Suisse Nature
Balbuzard pêcheur: première nidification en Suisse après 112 ans
Un couple a mené trois jeunes à l'envol dans la région des trois lacs. Le mâle était l'un des poussins transloqués par Nos Oiseaux, parti de Sugiez en 2020.
Pour la première fois depuis 1914, un couple de balbuzards pêcheurs a de nouveau niché avec succès en Suisse. Les œufs ont éclos entre le 25 et le 29 mai et trois poussins sont nés. La nouvelle a été gardée confidentielle jusqu'ici pour garantir la tranquillité de la couvée, et elle a été communiquée à Keystone-ATS par Wendy Strahm, coordinatrice du projet de réintroduction porté par l'association Nos Oiseaux.
Le nid se trouve dans la région des lacs de Neuchâtel, Bienne et Morat. Sa position exacte ne sera pas rendue publique.
L'espèce avait entièrement disparu de l'avifaune nicheuse suisse à cause des braconniers et des collectionneurs d'œufs. Il restait possible de l'observer en vol pendant la migration, mais elle ne se reproduisait plus.
Un projet bâti sur un instinct
La réintroduction repose sur une caractéristique du rapace: le balbuzard est philopatrique pour la reproduction, c'est-à-dire qu'une fois adulte, vers trois ou quatre ans, il revient se reproduire dans la région d'où il a pris son premier envol.
Entre 2015 et 2020, l'association a importé 66 poussins prélevés dans des nids, principalement en Norvège et en Allemagne. Ils ont été élevés dans des volières près de Sugiez, dans le canton de Fribourg, sans aucun contact direct avec l'homme. Cette méthode de translocation est utilisée ailleurs en Europe depuis 1996.
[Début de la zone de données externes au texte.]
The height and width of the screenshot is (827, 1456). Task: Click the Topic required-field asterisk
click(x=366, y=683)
Le mâle du couple est précisément l'un de ces poussins: il porte une bague numérotée et avait quitté Sugiez en 2020. La femelle n'est pas baguée et son origine reste inconnue. Les deux avaient déjà été aperçus à l'été 2025, alors que la femelle était encore immature. Après un hiver passé séparément en Afrique, ils sont revenus et se sont installés sur le nid repéré l'année précédente, l'une des trente plateformes aménagées dans la région par les bénévoles. Le premier œuf a été pondu le 19 avril.
Réussir au premier essai est exceptionnel, d'autant plus lors d'un printemps froid et pluvieux. «Souvent le troisième poussin meurt», observe Denis Landenbergue, du groupe qui a mené la réintroduction. Ici, deux femelles et un mâle, un peu plus frêle, ont survécu. Ils pèsent aujourd'hui entre 1,4 et 1,8 kilogramme et ont atteint l'envergure des adultes, comprise entre 152 et 167 centimètres. Ils ont été bagués le 6 juillet.
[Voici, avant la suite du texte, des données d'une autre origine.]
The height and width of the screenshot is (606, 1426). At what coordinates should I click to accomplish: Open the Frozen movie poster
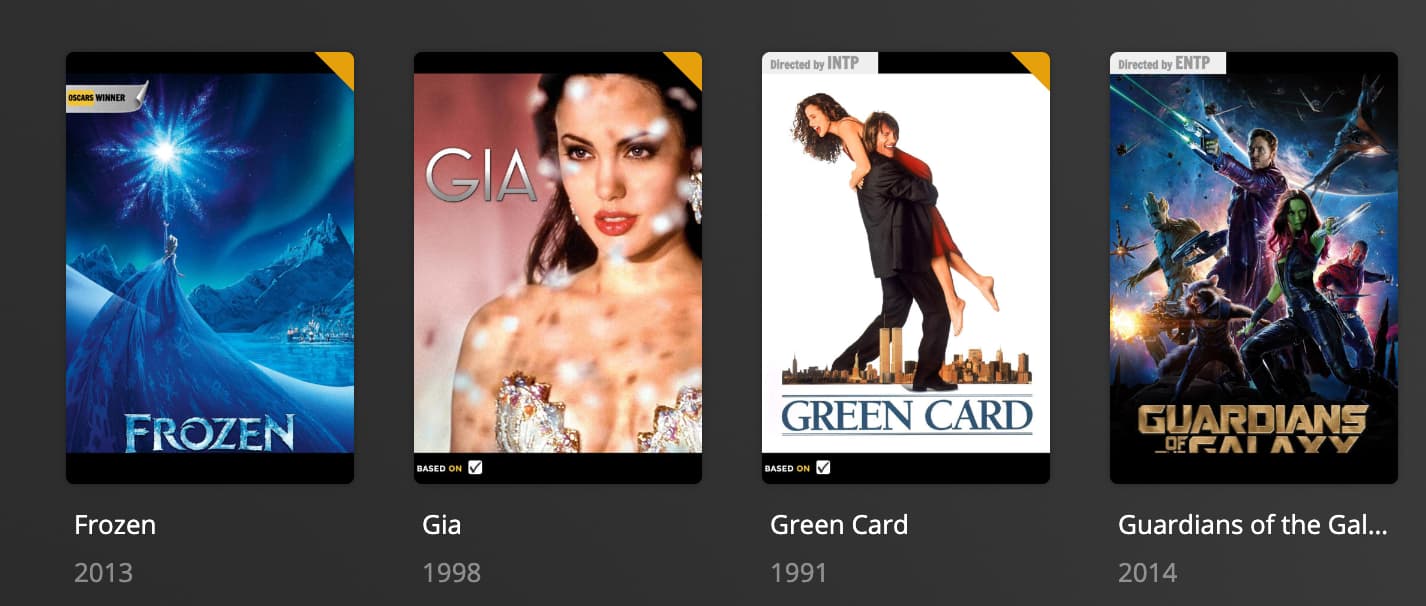click(x=210, y=268)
Dans le couple, le mâle pêche et la femelle fait tout le reste: couver, surveiller, nourrir les jeunes. «La femelle a aussi protégé le nid du soleil pendant la canicule, en déployant les ailes comme un parasol», raconte Strahm.
L'épreuve la plus dure arrive maintenant. D'ici la fin du mois, les jeunes partiront pour l'Afrique, et selon les statistiques le taux de mortalité des migrateurs lors du premier voyage atteint quatre-vingts pour cent. Ceux qui survivent devraient revenir dans la région des trois lacs d'ici deux ans.